Source records:
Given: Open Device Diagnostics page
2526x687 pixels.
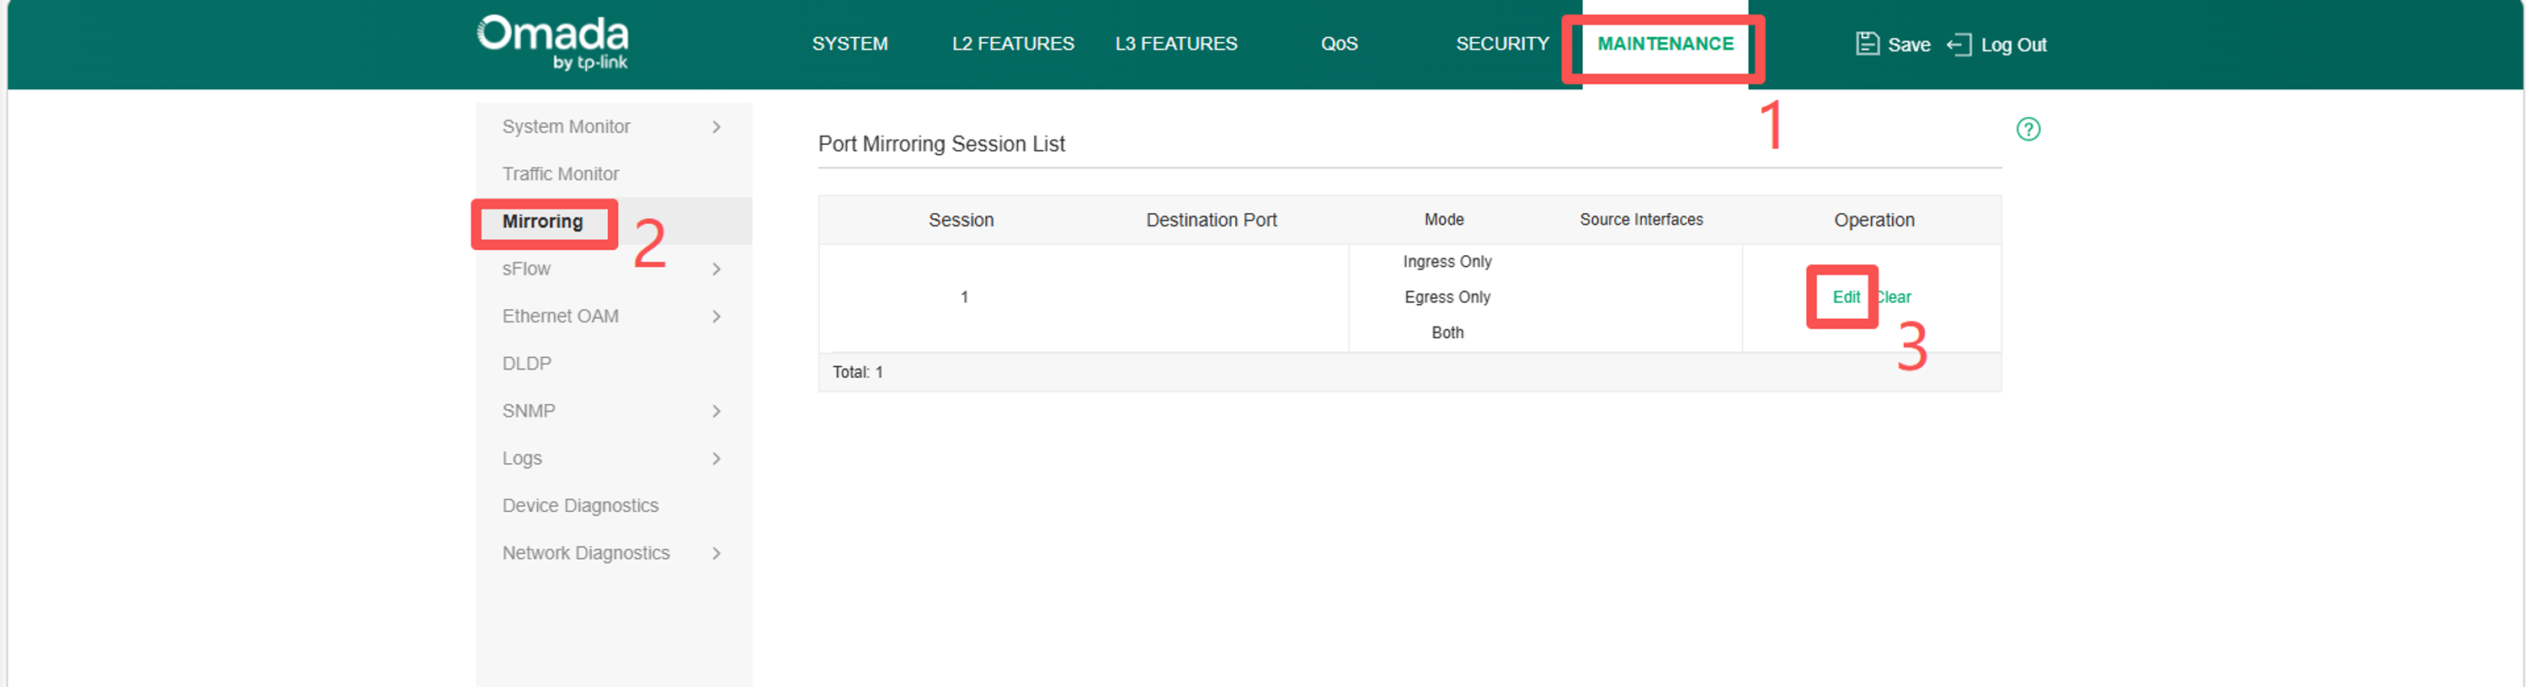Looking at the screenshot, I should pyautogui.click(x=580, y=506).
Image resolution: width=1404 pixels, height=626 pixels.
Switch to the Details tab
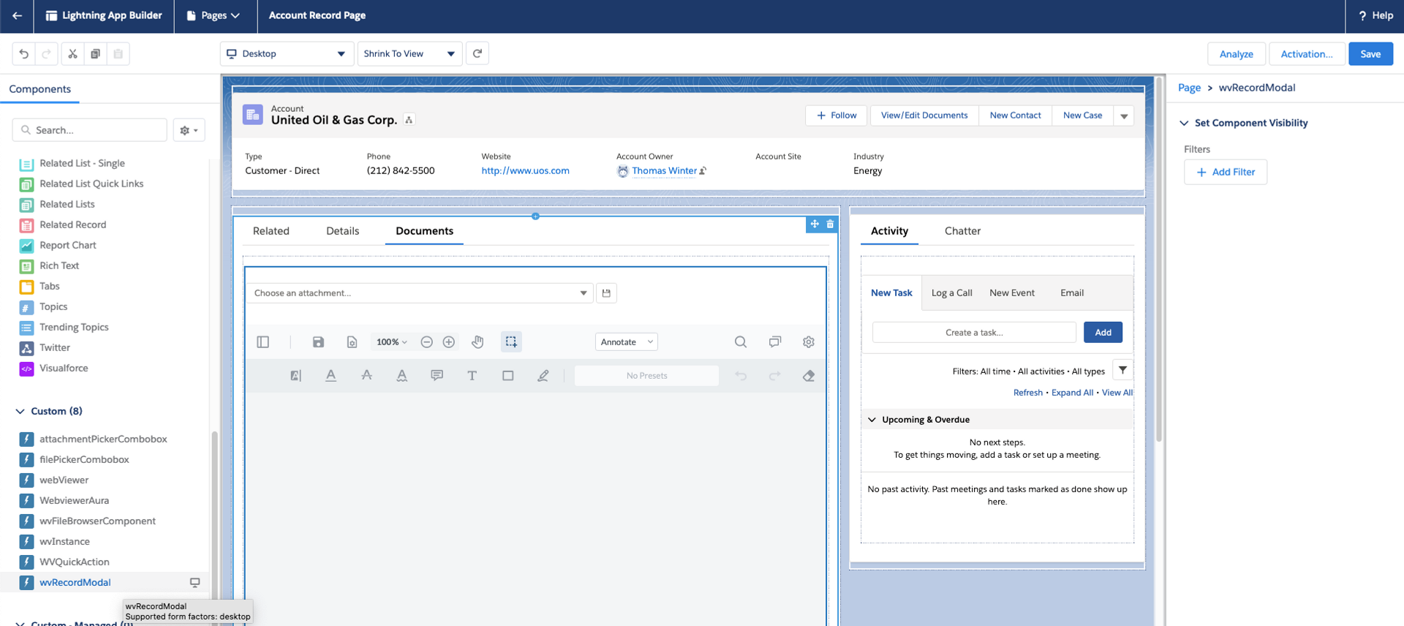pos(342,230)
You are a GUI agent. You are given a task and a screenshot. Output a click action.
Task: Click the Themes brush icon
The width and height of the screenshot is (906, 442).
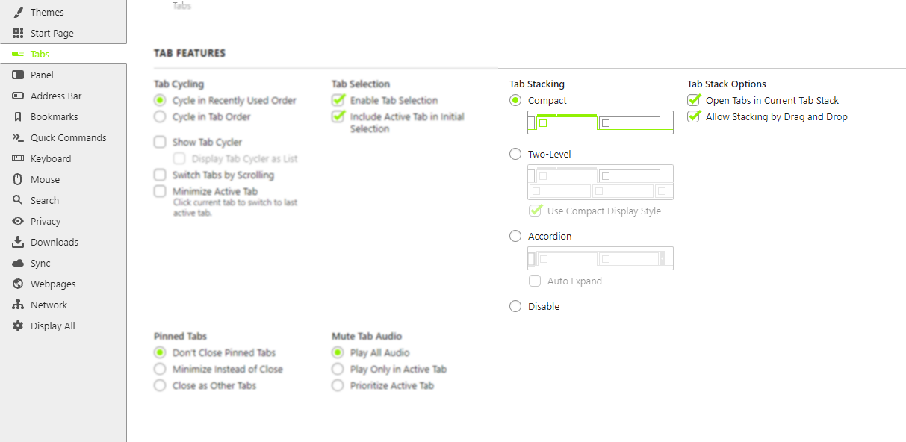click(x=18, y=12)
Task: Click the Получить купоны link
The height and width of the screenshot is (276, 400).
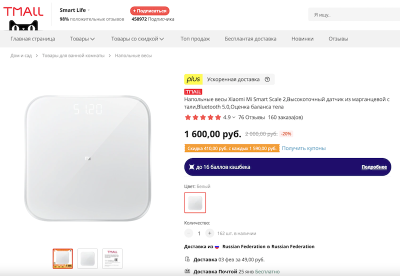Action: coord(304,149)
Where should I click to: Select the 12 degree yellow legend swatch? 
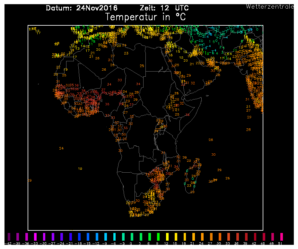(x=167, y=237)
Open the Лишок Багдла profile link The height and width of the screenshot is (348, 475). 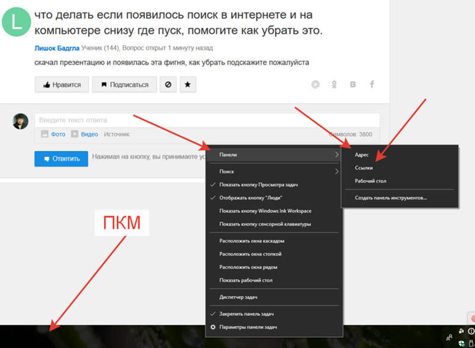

▸ **PROBLEM DESCRIPTION**
Every record, from top to bottom, gets written out exactly; no picture goes into the copy.

▸ **ANSWER TO THIS TASK**
Given: Open Device Diagnostics page
2526x687 pixels.
Looking at the screenshot, I should pyautogui.click(x=580, y=506).
Image resolution: width=1404 pixels, height=626 pixels.
Switch to the Details tab
pos(342,230)
You are a GUI agent. You are given a task and a screenshot. Output a click action.
Task: Click the Themes brush icon
The width and height of the screenshot is (906, 442).
click(x=18, y=12)
Task: Click the Получить купоны link
The height and width of the screenshot is (276, 400).
Action: coord(304,149)
Where should I click to: Select the 12 degree yellow legend swatch? 
(x=167, y=237)
Open the Лишок Багдла profile link The height and width of the screenshot is (348, 475). 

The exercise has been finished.